ふうこのばけつ Archives

テキストサイト『ふうこのばけつ』のアーカイブ。


エントリー

ヴァン・ダイン『グリーン家殺人事件』

グリーン家殺人事件

まさに東奔西走の夏期休暇中に入手&読了。広島くんだりまで行って古本屋漁りなんぞしても、と思ってましたが、前から興味があったポー『モルグ街の殺人』等古典ミステリの名作を手に入れたりと、それなりに収穫。こんなことでもないと読みませんからねぇ。

さて、本作もそんな古典ミステリの一で、探偵役は金持ちのボンで日々美術や文学といった芸術の研究に勤しむヒマ人ファイロ・ヴァンス、ワトソン役は古い友人でヴァンスの財産管理人も務めるヴァン・ダイン。初登場作品『ベンスン殺人事件』から数えて3作目になります。

こういった設定を持つヒーローの常、ヴァンスはひねくれ者で抽象的な発言が多く、頭の固いお役人どもの地雷をステップも軽く踏み荒らしつつ華麗な推理を展開します。

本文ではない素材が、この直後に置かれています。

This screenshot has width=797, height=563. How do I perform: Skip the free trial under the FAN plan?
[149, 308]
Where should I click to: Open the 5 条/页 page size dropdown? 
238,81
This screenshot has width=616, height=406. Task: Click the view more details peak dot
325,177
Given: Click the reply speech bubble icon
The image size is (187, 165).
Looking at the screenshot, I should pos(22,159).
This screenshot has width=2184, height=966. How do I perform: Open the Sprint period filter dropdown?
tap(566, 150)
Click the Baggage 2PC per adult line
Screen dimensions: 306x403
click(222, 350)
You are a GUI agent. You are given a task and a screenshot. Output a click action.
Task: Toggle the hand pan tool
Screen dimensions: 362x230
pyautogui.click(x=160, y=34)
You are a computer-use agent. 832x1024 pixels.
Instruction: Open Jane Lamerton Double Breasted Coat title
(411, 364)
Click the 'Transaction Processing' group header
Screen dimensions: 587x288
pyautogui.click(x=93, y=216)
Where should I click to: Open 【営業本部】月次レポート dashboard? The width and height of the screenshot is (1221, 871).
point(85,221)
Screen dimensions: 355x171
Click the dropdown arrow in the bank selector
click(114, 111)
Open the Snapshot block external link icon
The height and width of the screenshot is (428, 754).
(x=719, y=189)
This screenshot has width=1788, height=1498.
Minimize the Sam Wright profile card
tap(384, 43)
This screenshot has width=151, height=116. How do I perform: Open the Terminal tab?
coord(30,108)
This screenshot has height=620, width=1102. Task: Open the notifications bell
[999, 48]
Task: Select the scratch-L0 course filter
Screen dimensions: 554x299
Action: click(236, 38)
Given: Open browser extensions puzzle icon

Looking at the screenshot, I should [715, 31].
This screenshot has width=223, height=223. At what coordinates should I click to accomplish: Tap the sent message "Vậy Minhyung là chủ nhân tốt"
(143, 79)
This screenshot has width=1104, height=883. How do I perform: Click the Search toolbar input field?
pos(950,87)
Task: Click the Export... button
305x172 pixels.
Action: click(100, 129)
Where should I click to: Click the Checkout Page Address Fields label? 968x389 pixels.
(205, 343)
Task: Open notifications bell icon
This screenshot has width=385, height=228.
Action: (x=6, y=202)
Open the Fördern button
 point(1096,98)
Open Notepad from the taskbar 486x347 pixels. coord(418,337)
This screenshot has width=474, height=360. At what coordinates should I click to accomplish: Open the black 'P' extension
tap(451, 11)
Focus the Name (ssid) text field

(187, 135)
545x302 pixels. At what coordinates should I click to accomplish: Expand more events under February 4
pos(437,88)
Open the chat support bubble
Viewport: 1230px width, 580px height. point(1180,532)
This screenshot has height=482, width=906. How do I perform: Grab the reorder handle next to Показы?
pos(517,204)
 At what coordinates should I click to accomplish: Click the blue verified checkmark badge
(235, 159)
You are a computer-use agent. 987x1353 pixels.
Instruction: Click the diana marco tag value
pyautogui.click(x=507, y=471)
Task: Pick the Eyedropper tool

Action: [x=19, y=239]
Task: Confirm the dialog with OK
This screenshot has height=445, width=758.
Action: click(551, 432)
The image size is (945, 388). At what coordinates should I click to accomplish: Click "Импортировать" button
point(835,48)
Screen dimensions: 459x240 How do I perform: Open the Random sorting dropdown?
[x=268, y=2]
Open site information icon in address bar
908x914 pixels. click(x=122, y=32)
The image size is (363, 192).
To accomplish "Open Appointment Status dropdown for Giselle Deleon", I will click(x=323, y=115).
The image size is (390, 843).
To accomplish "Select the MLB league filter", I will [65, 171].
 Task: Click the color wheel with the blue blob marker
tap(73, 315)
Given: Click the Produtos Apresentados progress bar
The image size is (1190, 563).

文体も素性を隠して探偵小説を書くかたわら高名な美術評論家でもあったという作者の嗜好を反映してか、(ふうこからすると)無駄にラテン語やらフランス語やら作者註やらがちりばめられたペダンティックな仕上がりです。

ただ、以前『ベンスン殺人事件』を読んだ時はなーんか散々あちこち連れ回されて結局そのオチかい!とか思ったものですが、本作は本筋とは関係ない註にも気をそがれることなく、適度な緊張感で最後まで読めました。何が違うのかは全然分からないんですが(^^;、ヴァン・ダインというと『グリーン家』『僧正殺人事件』あたりがすぐ出てくるということからしても、名前が残る作品は何かのさじ加減が違うということなのでしょう。

…じゃ、次の『僧正殺人事件』を読んだらヴァン・ダインは打ちとめにしとこ。